In this class, we will consider the major movements and “isms” in twentieth century American poetry—including imagism, modernism, the Harlem Renaissance poets, the Beats, the “confessional” school, and the “New York” school—by considering lengthy pieces of work by a variety of American poets. We will read volumes (or nearly full volumes) of poetry by Robert Frost, T.S. Eliot, Langston Hughes, Robert Lowell, Allen Ginsberg, Sylvia Plath, and Frank O’Hara, among others, as well as statements about poetry (what it is and what it should be) by several of these figures. Along the way, we will consider how these poets were responding to particular cultural and political conditions that distinguished American life in the twentieth century: the shift from agrarian to urban landscapes, shifts in labor conditions, shifts in gender and sexual identity, the emergence of modern war, and transformations in post-war American culture. We will consider contemporary critical reception of these books and ask, what was it like to encounter these texts in their own cultural moment?
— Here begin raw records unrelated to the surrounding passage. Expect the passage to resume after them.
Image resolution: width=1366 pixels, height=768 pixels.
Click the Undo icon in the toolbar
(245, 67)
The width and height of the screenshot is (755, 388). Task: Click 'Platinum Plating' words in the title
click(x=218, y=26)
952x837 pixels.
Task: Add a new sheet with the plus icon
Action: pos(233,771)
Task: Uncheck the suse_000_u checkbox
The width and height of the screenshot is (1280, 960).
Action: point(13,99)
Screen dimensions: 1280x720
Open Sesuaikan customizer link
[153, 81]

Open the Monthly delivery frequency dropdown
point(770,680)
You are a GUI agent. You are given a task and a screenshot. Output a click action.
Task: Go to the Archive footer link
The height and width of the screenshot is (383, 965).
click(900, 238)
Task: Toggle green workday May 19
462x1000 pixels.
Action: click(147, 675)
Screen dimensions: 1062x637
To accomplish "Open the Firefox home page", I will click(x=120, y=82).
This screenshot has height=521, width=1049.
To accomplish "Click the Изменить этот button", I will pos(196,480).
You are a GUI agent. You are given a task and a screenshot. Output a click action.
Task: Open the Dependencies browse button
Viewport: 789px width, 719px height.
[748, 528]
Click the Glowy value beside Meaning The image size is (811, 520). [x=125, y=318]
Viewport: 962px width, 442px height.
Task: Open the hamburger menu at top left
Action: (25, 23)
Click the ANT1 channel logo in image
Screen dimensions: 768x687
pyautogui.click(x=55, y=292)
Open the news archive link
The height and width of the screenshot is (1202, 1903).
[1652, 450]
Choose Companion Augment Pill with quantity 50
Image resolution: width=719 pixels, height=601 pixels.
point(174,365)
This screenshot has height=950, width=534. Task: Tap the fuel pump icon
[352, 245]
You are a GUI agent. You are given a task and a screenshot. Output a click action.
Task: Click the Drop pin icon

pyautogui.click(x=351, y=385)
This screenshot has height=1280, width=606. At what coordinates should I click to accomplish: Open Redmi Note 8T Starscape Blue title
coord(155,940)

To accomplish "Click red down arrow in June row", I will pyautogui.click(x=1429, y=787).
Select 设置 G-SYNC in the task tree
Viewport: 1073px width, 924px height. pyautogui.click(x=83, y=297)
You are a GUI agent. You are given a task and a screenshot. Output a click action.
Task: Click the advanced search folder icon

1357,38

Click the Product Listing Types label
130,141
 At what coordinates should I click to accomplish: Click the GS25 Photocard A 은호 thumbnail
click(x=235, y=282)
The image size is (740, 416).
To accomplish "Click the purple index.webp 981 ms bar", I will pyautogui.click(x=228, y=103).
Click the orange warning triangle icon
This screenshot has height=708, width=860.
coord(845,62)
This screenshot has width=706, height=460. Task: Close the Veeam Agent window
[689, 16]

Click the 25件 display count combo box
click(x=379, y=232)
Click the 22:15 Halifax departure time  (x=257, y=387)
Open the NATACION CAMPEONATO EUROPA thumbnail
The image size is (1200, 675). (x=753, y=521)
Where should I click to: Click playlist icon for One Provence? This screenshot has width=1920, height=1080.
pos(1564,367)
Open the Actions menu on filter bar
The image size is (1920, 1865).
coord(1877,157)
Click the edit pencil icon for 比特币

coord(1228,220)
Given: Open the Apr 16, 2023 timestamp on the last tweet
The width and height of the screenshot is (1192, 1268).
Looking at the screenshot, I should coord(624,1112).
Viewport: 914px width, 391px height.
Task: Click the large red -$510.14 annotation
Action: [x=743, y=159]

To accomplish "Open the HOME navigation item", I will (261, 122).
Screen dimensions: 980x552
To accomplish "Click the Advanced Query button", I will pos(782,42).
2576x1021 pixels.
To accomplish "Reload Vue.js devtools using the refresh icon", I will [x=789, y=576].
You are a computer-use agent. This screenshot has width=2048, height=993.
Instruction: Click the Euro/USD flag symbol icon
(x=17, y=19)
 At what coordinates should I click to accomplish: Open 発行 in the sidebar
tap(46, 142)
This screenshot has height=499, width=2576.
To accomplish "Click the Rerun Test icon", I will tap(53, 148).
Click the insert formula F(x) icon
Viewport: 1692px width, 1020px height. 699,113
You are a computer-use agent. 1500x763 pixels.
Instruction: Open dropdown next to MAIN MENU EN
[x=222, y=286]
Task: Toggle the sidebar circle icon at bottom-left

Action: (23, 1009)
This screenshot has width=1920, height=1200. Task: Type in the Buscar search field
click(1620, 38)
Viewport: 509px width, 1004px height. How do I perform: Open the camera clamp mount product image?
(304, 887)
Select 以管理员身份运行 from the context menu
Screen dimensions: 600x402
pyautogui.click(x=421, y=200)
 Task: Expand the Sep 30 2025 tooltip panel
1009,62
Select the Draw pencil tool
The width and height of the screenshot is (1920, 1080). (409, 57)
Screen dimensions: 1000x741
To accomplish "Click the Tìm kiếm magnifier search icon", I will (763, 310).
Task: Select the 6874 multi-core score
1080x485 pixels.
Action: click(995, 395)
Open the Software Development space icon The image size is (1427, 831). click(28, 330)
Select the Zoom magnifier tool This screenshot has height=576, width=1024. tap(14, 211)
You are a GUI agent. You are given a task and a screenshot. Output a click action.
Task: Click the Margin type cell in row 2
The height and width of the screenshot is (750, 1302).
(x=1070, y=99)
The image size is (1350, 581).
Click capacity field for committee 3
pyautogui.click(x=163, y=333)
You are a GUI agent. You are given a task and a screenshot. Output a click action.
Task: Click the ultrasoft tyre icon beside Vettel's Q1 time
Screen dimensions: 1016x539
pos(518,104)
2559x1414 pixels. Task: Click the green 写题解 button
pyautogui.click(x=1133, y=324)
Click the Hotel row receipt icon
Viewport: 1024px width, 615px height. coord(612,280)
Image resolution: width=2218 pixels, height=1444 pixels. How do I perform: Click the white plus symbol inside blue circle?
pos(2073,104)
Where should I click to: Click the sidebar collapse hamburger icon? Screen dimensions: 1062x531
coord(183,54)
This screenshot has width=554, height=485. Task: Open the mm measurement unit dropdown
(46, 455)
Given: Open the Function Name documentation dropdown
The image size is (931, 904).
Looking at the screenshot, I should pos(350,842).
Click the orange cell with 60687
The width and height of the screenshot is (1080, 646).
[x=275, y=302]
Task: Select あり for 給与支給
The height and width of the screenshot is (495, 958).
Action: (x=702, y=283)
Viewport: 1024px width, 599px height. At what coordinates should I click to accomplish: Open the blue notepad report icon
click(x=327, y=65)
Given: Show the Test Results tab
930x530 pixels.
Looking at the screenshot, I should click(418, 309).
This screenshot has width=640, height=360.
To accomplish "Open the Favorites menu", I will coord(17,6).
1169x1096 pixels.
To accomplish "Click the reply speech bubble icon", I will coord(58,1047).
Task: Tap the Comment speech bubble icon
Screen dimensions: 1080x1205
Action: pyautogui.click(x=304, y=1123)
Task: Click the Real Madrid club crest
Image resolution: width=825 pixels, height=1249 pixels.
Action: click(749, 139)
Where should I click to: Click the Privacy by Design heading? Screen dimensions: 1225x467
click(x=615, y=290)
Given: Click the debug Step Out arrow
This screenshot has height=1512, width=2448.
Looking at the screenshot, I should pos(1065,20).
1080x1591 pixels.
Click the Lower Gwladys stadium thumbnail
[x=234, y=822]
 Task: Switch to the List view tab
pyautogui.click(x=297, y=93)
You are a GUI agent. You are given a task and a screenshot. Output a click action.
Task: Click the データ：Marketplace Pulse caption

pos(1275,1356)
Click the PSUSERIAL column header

Along the way, we will study the formal techniques each poet employs in presenting new access to human experience in poetic form. Class will be run primarily by discussion. There will be frequent informal written assignments (including reading responses and imitations of poems), a presentation on a poet, two papers, and a final exam.

Prerequisites

Two lower-level English courses, at least one in literature; or permission of department.